Every day, teachers cross this river to reach Bili High School. This river belongs to Kunar province and is a big river. When the spring season starts, the amount of water increases. We all cross this river using inner tubes, and we face many problems and challenges when crossing the river since it can be quite risky, and it is really hard work
Every morning, the teachers of Bili High School in Afghanistan make their way to the river carrying inner tubes.
They use them to commute to the school they teach at in the country’s eastern Nangarhar province, paddling their rafts across fast-moving water to get to the other side of the 46-meter-wide river.
There are no bridges or boats to make the journey easier and for years, 12 of the 15 staff have used this means of transport, weathering higher water levels after rain.

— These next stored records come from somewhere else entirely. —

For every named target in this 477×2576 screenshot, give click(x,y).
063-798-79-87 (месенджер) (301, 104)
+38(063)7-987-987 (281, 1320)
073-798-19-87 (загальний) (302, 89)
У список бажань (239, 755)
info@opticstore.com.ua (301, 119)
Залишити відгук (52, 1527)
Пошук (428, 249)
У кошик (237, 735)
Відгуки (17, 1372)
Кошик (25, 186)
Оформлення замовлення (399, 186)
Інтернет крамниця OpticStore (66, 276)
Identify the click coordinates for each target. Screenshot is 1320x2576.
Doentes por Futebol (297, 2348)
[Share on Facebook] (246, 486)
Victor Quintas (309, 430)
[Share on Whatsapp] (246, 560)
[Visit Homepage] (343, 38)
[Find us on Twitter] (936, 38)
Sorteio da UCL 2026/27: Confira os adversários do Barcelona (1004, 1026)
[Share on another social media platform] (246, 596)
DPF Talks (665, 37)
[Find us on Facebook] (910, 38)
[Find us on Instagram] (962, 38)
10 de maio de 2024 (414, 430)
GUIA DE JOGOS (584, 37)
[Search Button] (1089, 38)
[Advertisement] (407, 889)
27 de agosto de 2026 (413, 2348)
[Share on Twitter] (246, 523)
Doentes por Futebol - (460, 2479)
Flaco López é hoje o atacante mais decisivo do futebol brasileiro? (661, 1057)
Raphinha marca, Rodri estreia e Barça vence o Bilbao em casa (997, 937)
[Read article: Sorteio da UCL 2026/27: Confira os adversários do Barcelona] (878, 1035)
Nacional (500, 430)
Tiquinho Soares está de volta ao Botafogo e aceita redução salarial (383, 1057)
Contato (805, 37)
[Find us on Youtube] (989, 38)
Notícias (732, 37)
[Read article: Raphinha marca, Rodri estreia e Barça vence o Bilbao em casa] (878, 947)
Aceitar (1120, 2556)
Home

The school they teach at currently has 1,040 students, including girls attending primary classes. It was opened in 2004, but the education ministry told them just three years later the school complex was too dilapidated for use. There are only three classrooms left now and most of the classes are held outdoors.
“You can see the school building is damaged and all the windows are broken,” said Noor Rahman, who has been teaching the Pashto language at the school for 15 years.
“We don’t have enough textbooks, we don’t have books for Grades 9, 10, 11, and 12,” he said, adding it has been four years since books were last distributed to the province.
Teachers like Rahman have no other way to make a living. The meagre salary of between 6,000 and 8,000 Afghani ($69 to 92) per month is hardly enough to support his family, Rahman says, even though transport to the school is free.
“Life goes on anyway; there is poverty in general,” he says.
After decades of war, Afghanistan remains one of the poorest and least developed countries in the world. Its financial crisis has only worsened since the return of the Taliban to power in mid-August, 2021.